Por dentro dos números que movem seu hardware
Hoje, cada fábrica de ponta da TSMC custa mais de US$ 20 bilhões. No 2º trimestre de 2025, apenas as linhas de 3 nm e inferiores renderam 75% da receita da companhia, que bateu US$ 30 bilhões no período impulsionada por IA, data centers e smartphones premium.
- 3 nm vs. 5 nm: menos consumo de energia, +15% de desempenho; ideal para quem busca notebooks gamer mais finos ou smartphones com bateria que dura o dia todo.
- NVIDIA H100 / B200: fabricados em 4N (uma adaptação do 5 nm da TSMC), sustentam a explosão da IA generativa e, indiretamente, a queda de preço nas GPUs para jogos.
- AMD Ryzen 7000 e Radeon RX 7000: gravados em 5 nm e 6 nm, entregam eficiência recorde e abriram caminho para o step-up nos PCs desktop.
Crises, reviravoltas e liderança inabalável
Aposta arriscada? Sem dúvida. Mas em 1999 as vendas já somavam US$ 1,5 bilhão. Na crise de 2008, Chang — então com 77 anos — voltou ao cargo de CEO, manteve investimentos estratégicos e saiu da tempestade com mais mercado enquanto rivais cortavam custos. Em 2018 aposentou-se como chairman, mas a cultura que prega integridade, foco técnico e 8% da receita em P&D permanece “na sombra do fundador”.
O elo com NVIDIA, Apple e o seu próximo upgrade
Jensen Huang, CEO da NVIDIA, descreve Chang como “uma Nona Sinfonia de Beethoven em forma de carreira”. Não é exagero: toda a geração Ada Lovelace — das RTX 4060 às 4090 — e as futuras RTX 50 dependem da litografia da TSMC. Do lado da Apple, apenas o A17 Pro, o M3 e as próximas gerações do MacBook Air se beneficiam dos 3 nm da gigante taiwanesa, traduzindo-se em mais autonomia de bateria e menor aquecimento.
Imagem: William R
Por que isso importa para quem vai comprar hardware?
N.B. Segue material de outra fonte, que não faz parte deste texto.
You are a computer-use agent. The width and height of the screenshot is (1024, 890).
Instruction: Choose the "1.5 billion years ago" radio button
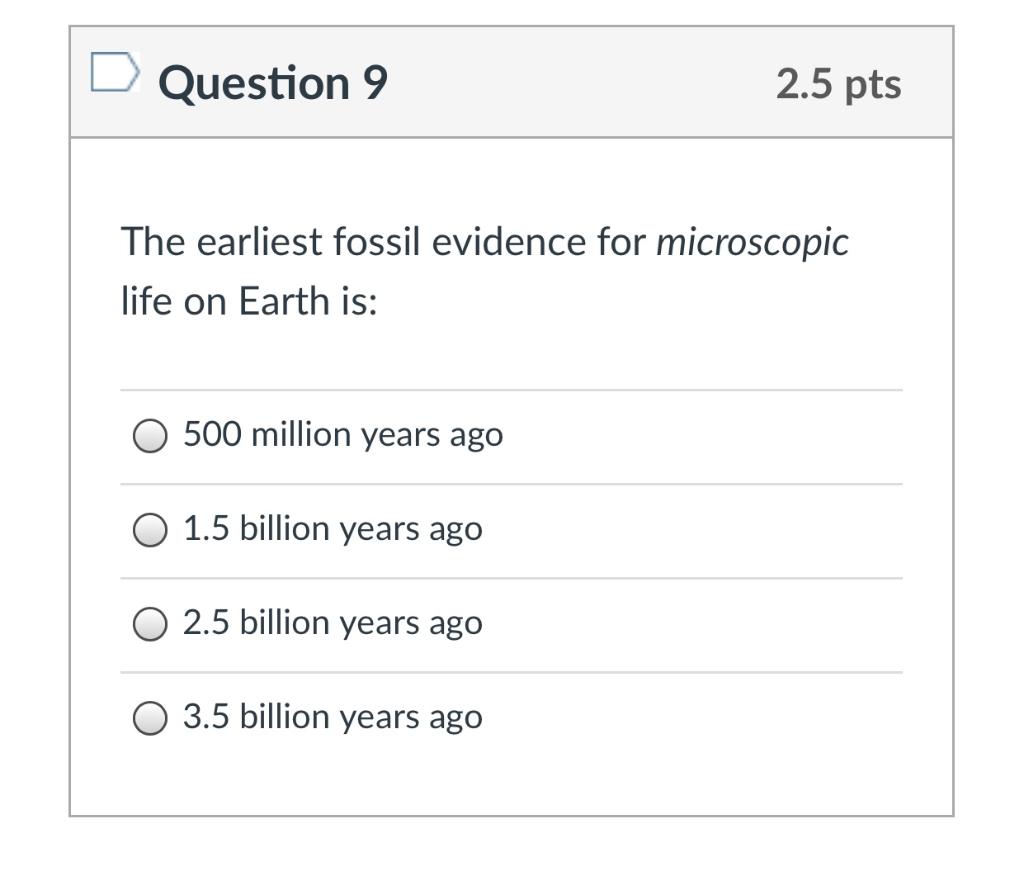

Com a TSMC mantendo folga de dois a três anos sobre processos rivais (Samsung Foundry, Intel 18A), produtos fabricados nos seus nós entregam maior desempenho por watt, dissipam menos calor e permitem designs compactos. Na prática, significa desktops mais silenciosos, notebooks gamer que não fritam no colo e placas de vídeo com clocks mais altos sem estourar o consumo.
Portanto, na próxima vez que você pesquisar um processador Ryzen 9 7950X, uma GPU RTX 4070 Super ou mesmo um smartphone topo de linha, lembre-se: há quase um século de experiência destilados no silício — cortesia de Morris Chang — garantindo que cada nanômetro trabalhe a seu favor.